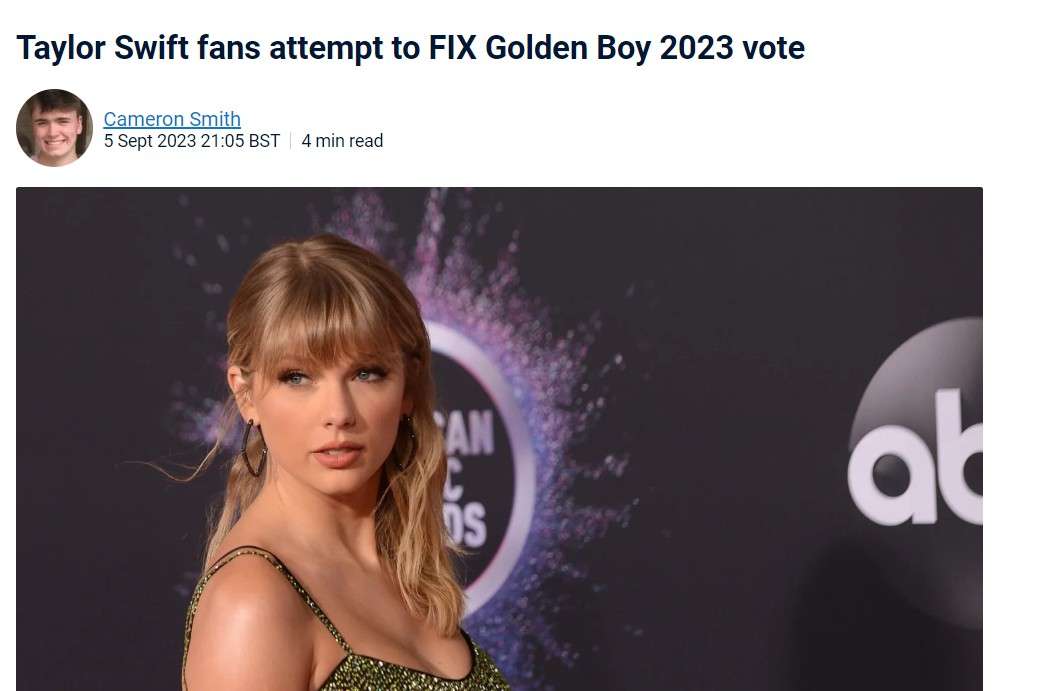This screenshot has height=691, width=1062.
Task: Click the word "fans" in the headline
Action: coord(229,48)
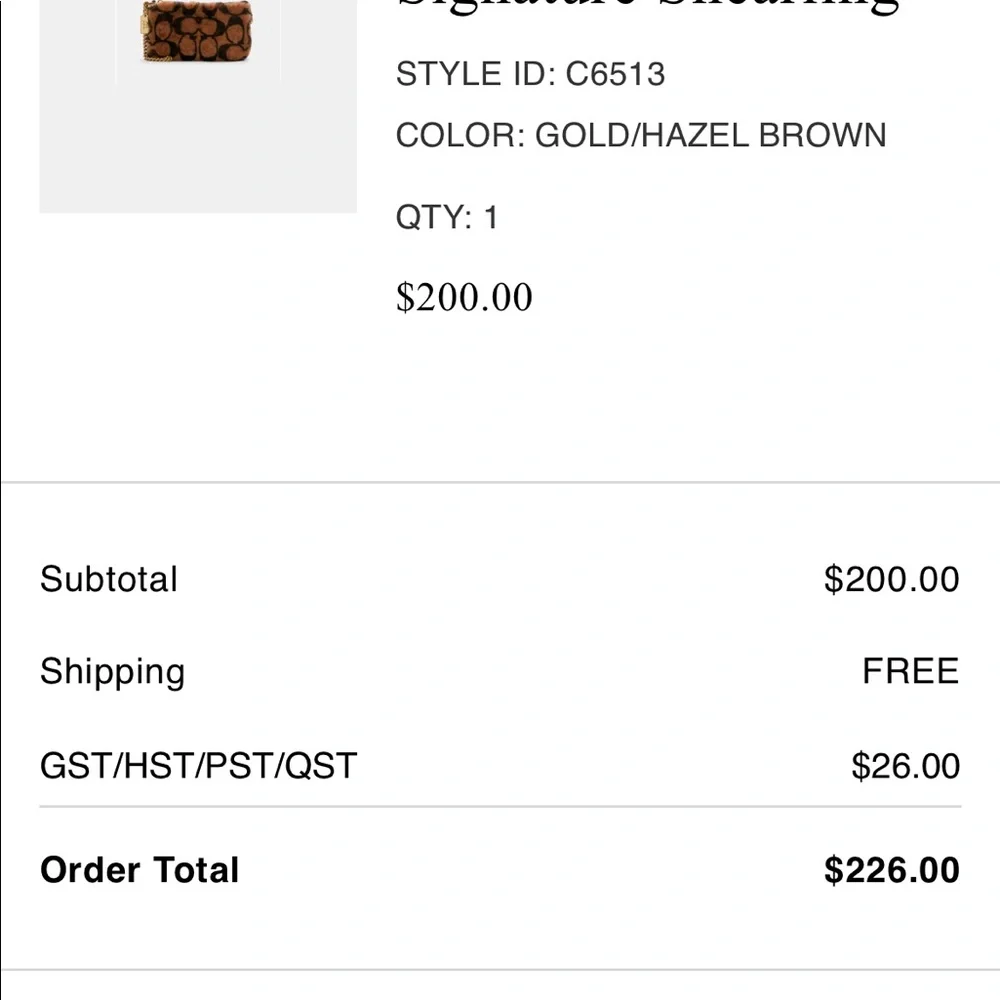This screenshot has width=1000, height=1000.
Task: Click the shearling bag product thumbnail
Action: [197, 35]
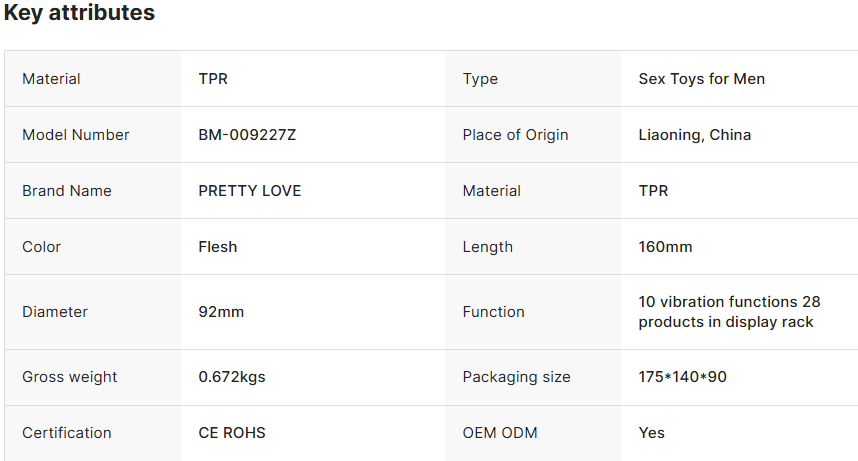Click the Liaoning, China origin value

click(x=695, y=135)
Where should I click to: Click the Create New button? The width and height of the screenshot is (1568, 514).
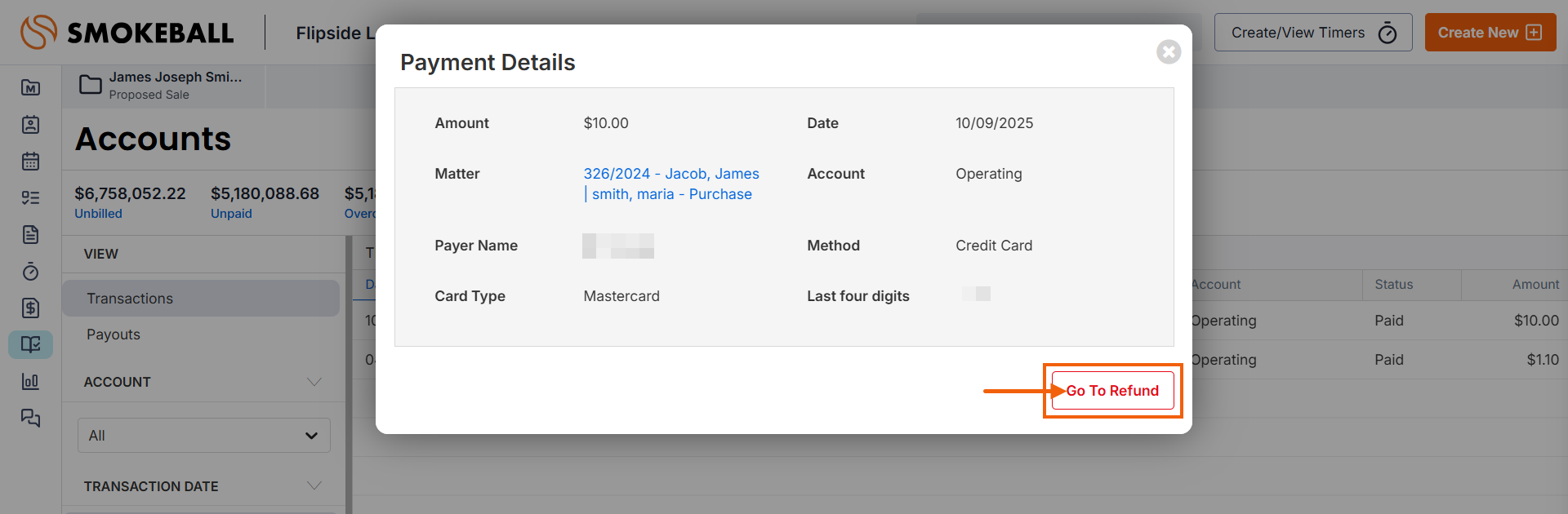[1490, 33]
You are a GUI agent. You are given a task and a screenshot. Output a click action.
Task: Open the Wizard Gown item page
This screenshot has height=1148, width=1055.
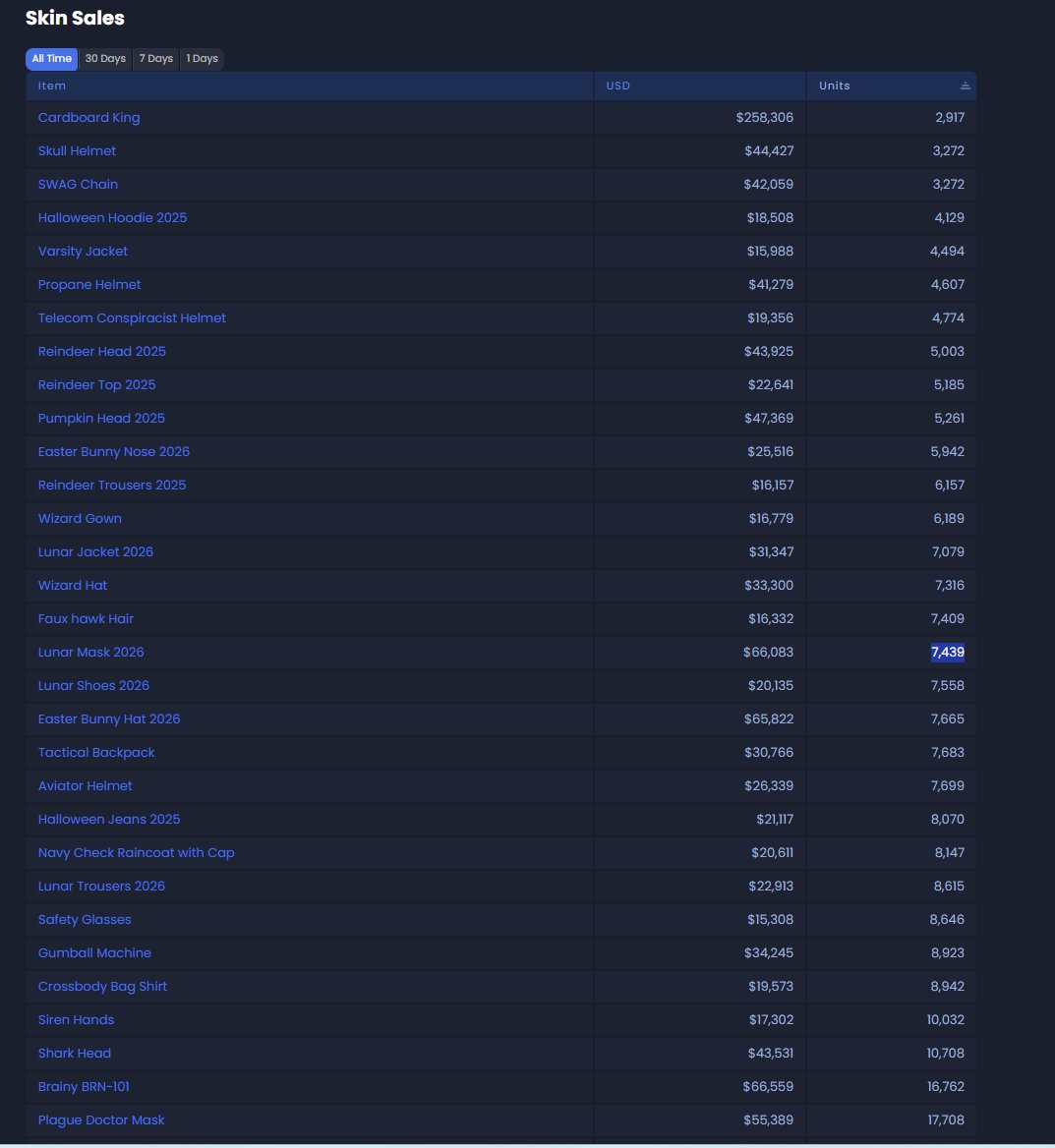(x=80, y=518)
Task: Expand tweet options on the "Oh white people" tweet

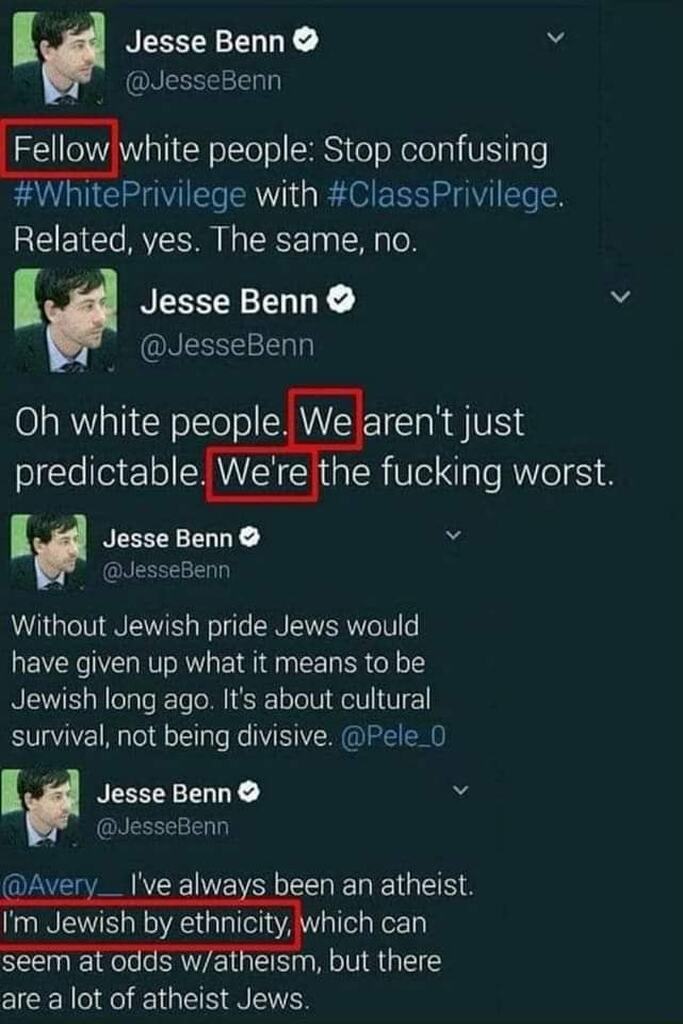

____________________

Please output only the lines running from the one that holds "Where should I" through the last line of the entries, both ends included, without any images.

EXPECTED ANSWER
Where should I click to: Click the Create New button? The width and height of the screenshot is (1568, 514).
[1490, 33]
You are a GUI agent. You are given a task and a screenshot. Output a click action.
Task: Open the Wizard Gown item page
This screenshot has height=1148, width=1055.
(x=80, y=518)
Task: Expand tweet options on the "Oh white people" tweet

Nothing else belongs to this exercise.